¿Merece la pena un robot de cocina?
La respuesta corta: sí merece la pena si cocinas para 3 o más personas de forma habitual y realizas tareas repetitivas como picar, rallar, amasar o batir varias veces a la semana. Si cocinas esporádicamente o para 1-2 personas, un buen cuchillo y una batidora cubren el 90% de las necesidades a una fracción del precio.
El robot de cocina no hace magia: hace las mismas cosas que harías a mano, pero más rápido y sin esfuerzo físico. La clave es saber si esa diferencia de tiempo y esfuerzo tiene valor real en tu rutina.
Para qué sirve realmente un robot de cocina (y para qué no)
Un robot de cocina de gama media (150-300 €) puede picar, rallar, laminar, amasar, batir y triturar. Con los accesorios adecuados, también puede montar claras, hacer masas y hacer salsas.

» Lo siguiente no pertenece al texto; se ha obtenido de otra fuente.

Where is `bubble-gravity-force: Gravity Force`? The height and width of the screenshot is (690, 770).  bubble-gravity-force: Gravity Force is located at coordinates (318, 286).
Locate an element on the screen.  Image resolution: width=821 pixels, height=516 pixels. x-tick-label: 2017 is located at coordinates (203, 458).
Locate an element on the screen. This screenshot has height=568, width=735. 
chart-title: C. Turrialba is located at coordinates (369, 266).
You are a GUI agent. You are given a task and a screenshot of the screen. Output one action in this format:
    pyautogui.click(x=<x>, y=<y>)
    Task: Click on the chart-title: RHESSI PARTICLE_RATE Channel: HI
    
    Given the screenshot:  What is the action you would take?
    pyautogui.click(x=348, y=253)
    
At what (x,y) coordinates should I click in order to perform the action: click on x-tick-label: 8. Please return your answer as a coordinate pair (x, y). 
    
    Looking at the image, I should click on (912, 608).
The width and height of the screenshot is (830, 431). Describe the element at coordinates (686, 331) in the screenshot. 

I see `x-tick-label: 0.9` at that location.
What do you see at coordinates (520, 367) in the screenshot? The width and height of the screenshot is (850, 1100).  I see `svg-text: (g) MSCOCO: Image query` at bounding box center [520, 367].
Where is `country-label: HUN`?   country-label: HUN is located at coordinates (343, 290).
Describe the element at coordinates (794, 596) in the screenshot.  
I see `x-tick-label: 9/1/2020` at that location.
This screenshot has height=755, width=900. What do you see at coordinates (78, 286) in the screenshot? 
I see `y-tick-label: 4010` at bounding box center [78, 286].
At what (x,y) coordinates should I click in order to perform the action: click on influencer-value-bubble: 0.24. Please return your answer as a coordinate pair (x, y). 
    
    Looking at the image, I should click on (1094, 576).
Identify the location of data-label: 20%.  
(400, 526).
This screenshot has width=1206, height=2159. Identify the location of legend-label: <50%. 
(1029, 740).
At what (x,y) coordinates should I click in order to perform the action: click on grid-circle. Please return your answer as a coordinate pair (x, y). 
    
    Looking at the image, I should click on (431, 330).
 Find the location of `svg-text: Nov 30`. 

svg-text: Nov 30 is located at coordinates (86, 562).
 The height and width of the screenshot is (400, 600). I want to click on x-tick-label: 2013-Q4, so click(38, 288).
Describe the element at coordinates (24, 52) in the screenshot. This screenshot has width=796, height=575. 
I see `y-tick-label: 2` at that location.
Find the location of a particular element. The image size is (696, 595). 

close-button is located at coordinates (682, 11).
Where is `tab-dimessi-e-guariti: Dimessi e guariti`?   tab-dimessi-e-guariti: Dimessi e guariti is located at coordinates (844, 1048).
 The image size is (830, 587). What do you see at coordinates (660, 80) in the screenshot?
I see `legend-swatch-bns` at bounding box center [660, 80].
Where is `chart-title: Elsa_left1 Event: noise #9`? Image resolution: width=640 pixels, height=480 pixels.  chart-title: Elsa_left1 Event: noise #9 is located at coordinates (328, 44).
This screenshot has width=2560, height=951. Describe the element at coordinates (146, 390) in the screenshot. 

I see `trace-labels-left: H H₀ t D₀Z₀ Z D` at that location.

Lo que no hace un robot de cocina convencional (a diferencia del Thermomix): no cocina, no controla temperatura y no tiene recetas guiadas. Para sofreír, cocinar al vapor o hacer salsas calientes, necesitas la encimera igualmente.
Para quién merece la pena un robot de cocina
Familias de 3 o más personas: si picas cebolla para una receta de 4 personas, el tiempo que tardas a cuchillo es muy similar al de preparar el robot, usarlo y limpiar el bol. Pero si picas para 6, o si picas cebolla, zanahoria, apio y ajo para un sofrito, el robot empieza a tener sentido claro.
Quienes hacen repostería con frecuencia: batir mantequilla y azúcar, montar nata, hacer masas de bizcocho o galletas son tareas en las que el robot da un resultado más uniforme y sin esfuerzo que hacerlo a mano o con batidora de mano.
Quienes hacen pan en casa: amasar masa de pan durante 10 minutos a mano es un esfuerzo real. El gancho amasador de un buen robot lo hace solo mientras haces otra cosa. Si haces pan una vez a la semana, el robot se amortiza solo por esto.
Usuarios con problemas de movilidad o fuerza en las manos: el robot elimina el esfuerzo físico de picar, rallar y amasar. Para personas mayores o con artritis, tiene un valor práctico muy concreto.
Para quién NO merece la pena
Personas que cocinan recetas sencillas: si tu cocina habitual son tortillas, pasta, arroces y ensaladas, el robot no simplifica nada significativo. El tiempo de preparación y limpieza del robot puede ser mayor que el de hacer esas tareas a mano.
Quien ya tiene batidora de vaso: una buena batidora de vaso cubre el triturado, los smoothies y las salsas. Si además tienes mandolina y eres rápido con el cuchillo, un robot de cocina aporta poco extra.
Cocinas pequeñas sin espacio en encimera: los robots de cocina de gama media ocupan un espacio considerable. Si no tienes dónde dejarlo visible y accesible, el hábito de usarlo no se forma y acaba guardado.
Cuánto cuesta un buen robot de cocina
Gama baja (60-120 €): Robots básicos que pican y baten. Motor limitado para amasado. Plástico de calidad inferior. Aceptables para uso ocasional.
Gama media (120-300 €): el punto óptimo para uso doméstico habitual. Motor de 800-1.000 W con buen par, bol de acero inoxidable, accesorios de calidad. Marcas como Bosch, Braun o Kenwood. Aquí está la mejor relación calidad-precio.
Gama alta (300-800 €): robots con funciones adicionales de cocción, mayor capacidad o ecosistemas de recetas. El Thermomix (1.400 €) o el Monsieur Cuisine Smart (600 €) entran aquí. Merecen la pena solo si vas a usar las funciones de cocción guiada de forma habitual.
¿Robot de cocina o Thermomix?
El Thermomix y sus equivalentes (Monsieur Cuisine, Lidl Cooking Chef) no son robots de cocina convencionales: son robots de cocción guiada. La diferencia no es la potencia ni los accesorios, sino la temperatura controlada con precisión y las recetas paso a paso integradas.
Si lo que buscas es automatizar el picado, el amasado y el batido, un robot de 150-200 € hace exactamente lo mismo que el Thermomix en esas tareas. Si lo que buscas es que el aparato te guíe receta a receta y controle la temperatura de cocción, entonces sí tiene sentido el salto de precio.